- _TEXT SHOWN_:

════════

Preparing Turf, Plants and Trees for Cold-Weather Conditions

By Dan Hounsell, Editor  
OTHER PARTS OF THIS ARTICLEPt. 1: Grounds and Equipment Preparation for Winter Often Begins in SummerPt. 2: This PagePt. 3: Include Crew Preparation in Fall, Winter PlanningPt. 4: Products: Grounds Management

While equipment gets the bulk of managers' attention in the planning for colder weather, managers also can start giving serious consideration to preparing turf, trees, shrubs and flowerbeds for the changes ahead. The challenge is to allocate resources effectively to protect key landscape elements.

"Fall and winter consists of leaf cleanup and mulching to prepare the beds for overwintering," says Susanne Woodell, historic gardens manager for the 8,000-acre Biltmore estate in Asheville, N.C., which is also a commercial and hospitality facility. "PPE (personal protection equipment) such as ear protection and dust masks, are stocked, as well as insulated gloves. Tools and supplies that would be needed for potential snow removal are inventoried and ordered as needed.

"Tender herbaceous plants are protected with extra mulch. Dahlia bulbs, which will not overwinter in the ground for us, are removed and stored in a cool, dry place to be replanted in the spring. Any spring bulbs need to be planted before ground freezes."

════════

- _WORK TO COMPLETE_:
a: Answer these questions about the article on cold-weather landscape preparation, each on its own line:
(i) How many acres does the Biltmore estate cover?
(ii) What is done with the dahlia bulbs?
(iii) What must be done with any spring bulbs before the ground freezes?
b: Which landscape elements does the article on cold-weather landscape preparation say managers can start preparing for the changes ahead? List them all.
c: Print the part of the article on cold-weather landscape preparation starting with "Preparing Turf, Plants" and going on through "key landscape elements.".

- _SUPPLIED MATERIAL_:
════════

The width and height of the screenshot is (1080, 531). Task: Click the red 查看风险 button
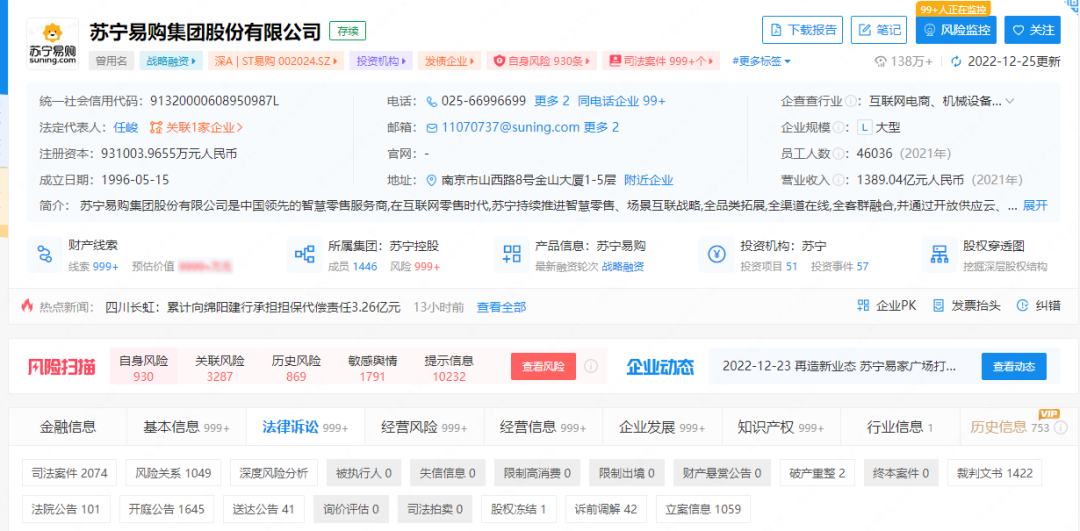[543, 366]
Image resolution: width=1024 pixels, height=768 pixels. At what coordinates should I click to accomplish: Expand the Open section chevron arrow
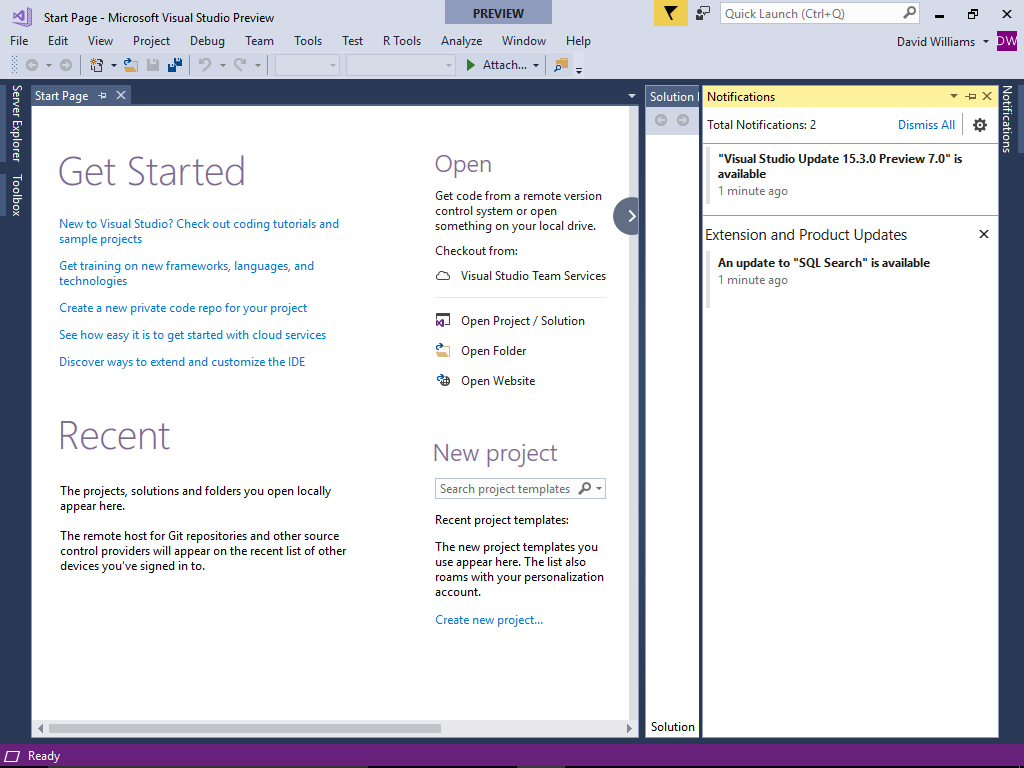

════════

- _ACTIVITY ANSWERS_:
a:
(i) 8,000 acres
(ii) They are removed and stored in a cool, dry place to be replanted in the spring.
(iii) They need to be planted.

b:
turf
trees
shrubs
flowerbeds

c:
Preparing Turf, Plants and Trees for Cold-Weather Conditions

By Dan Hounsell, Editor  
OTHER PARTS OF THIS ARTICLEPt. 1: Grounds and Equipment Preparation for Winter Often Begins in SummerPt. 2: This PagePt. 3: Include Crew Preparation in Fall, Winter PlanningPt. 4: Products: Grounds Management

While equipment gets the bulk of managers' attention in the planning for colder weather, managers also can start giving serious consideration to preparing turf, trees, shrubs and flowerbeds for the changes ahead. The challenge is to allocate resources effectively to protect key landscape elements.